The Commission also voted 3-2 to approve the project along Enbridge's preferred route, which deviates from the existing path to avoid construction through more densely populated and environmentally sensitive areas. However, it did so on the condition that the company modify it slightly to avoid Big Sandy Lake and agree to remove older sections of pipe at landowners' request.
What this means for Enbridge
Heading into the hearing, analysts at BMO Capital saw four potential outcomes:
- A complete rejection of the project
- A complete approval
- An approval along an alternative route
- An approval along the company's preferred route, but with the requirement that it dig up all the old pipe
In the end, regulators chose to approve the project along the company's preferred route with the stipulation that it dig up and replace oil pipes at the request of landowners. That's an ideal outcome for the company. While unlikely, an outright rejection of the project would have been a significant blow to the company since it had already started work on replacing sections in Canada and Wisconsin, investing 3.6 billion Canadian dollars ($2.7 billion) to date. Meanwhile, the approval along an alternative route would have added an estimated $1.2 billion to the project's costs (a 16% increase to the budget), according to analysts.
However, because regulators approved the pipeline along Enbridge's preferred route without requiring the full removal of the existing pipes, it won't change the company's cost estimate of CA$5.3 billion ($4 billion) to replace the pipes north of the border and $2.9 billion for the sections in Minnesota and Wisconsin.

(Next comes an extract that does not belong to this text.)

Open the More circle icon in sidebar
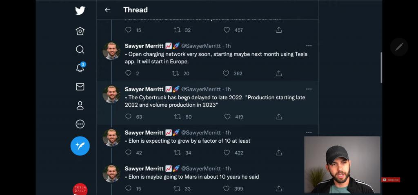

As a result, it expects to finish the project within its initial timeline, which means it will enter service by the second half of next year.

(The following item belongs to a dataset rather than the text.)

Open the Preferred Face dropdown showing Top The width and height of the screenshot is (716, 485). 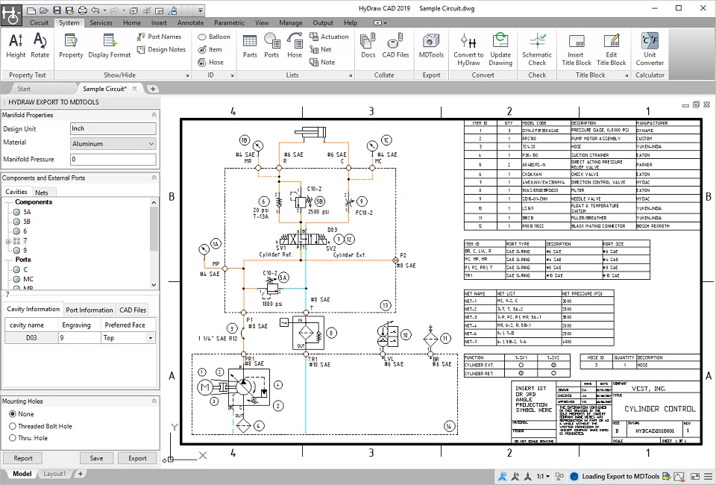click(x=150, y=337)
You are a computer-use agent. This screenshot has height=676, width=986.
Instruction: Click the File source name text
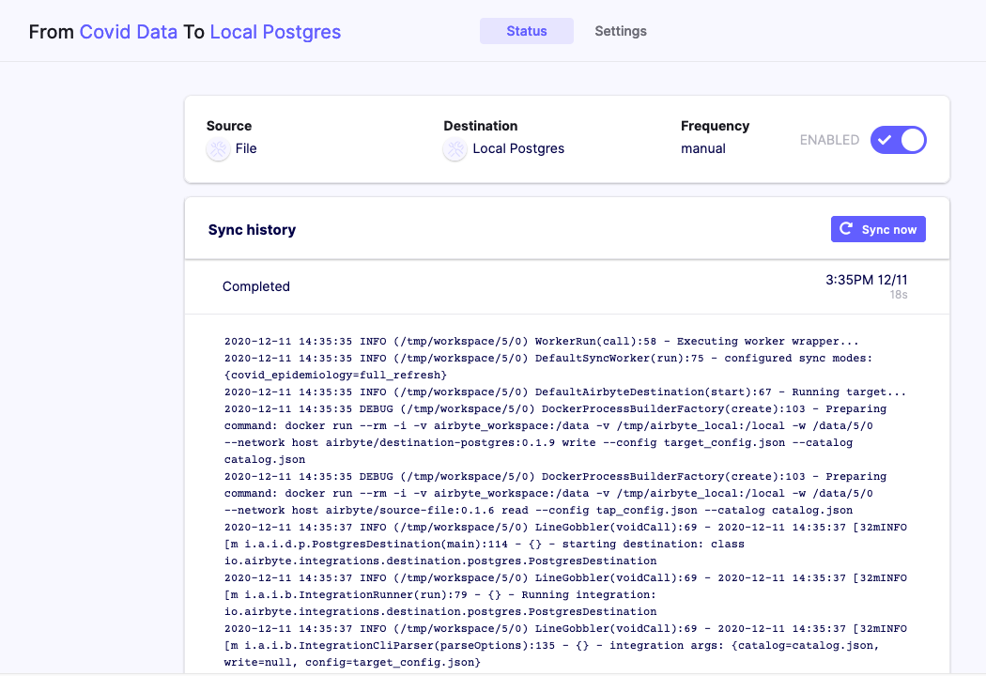pos(246,148)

By keeping the time frame and budget intact, Enbridge remains on pace to invest CA$22 billion ($16.6 billion) on capital projects through 2020. Since this project represents a significant portion of that backlog, Enbridge has the confidence to affirm its financial outlook that cash flow per share will grow at a 10% compound annual rate through 2020, which positions the company to increase its dividend at that same pace.
Enhancing the appeal
With the uncertainty surrounding the Line 3 Replacement Project now in the rearview mirror, the clarity of Enbridge's growth prospects is dramatically improved. That makes the company an even more ideal option for income-seeking investors since it increases the likelihood that it will not only be able to maintain its 6.3%-yielding dividend but grow it at a double-digit pace over at least the next few years. That income with upside makes it one of the top stocks in the oil patch.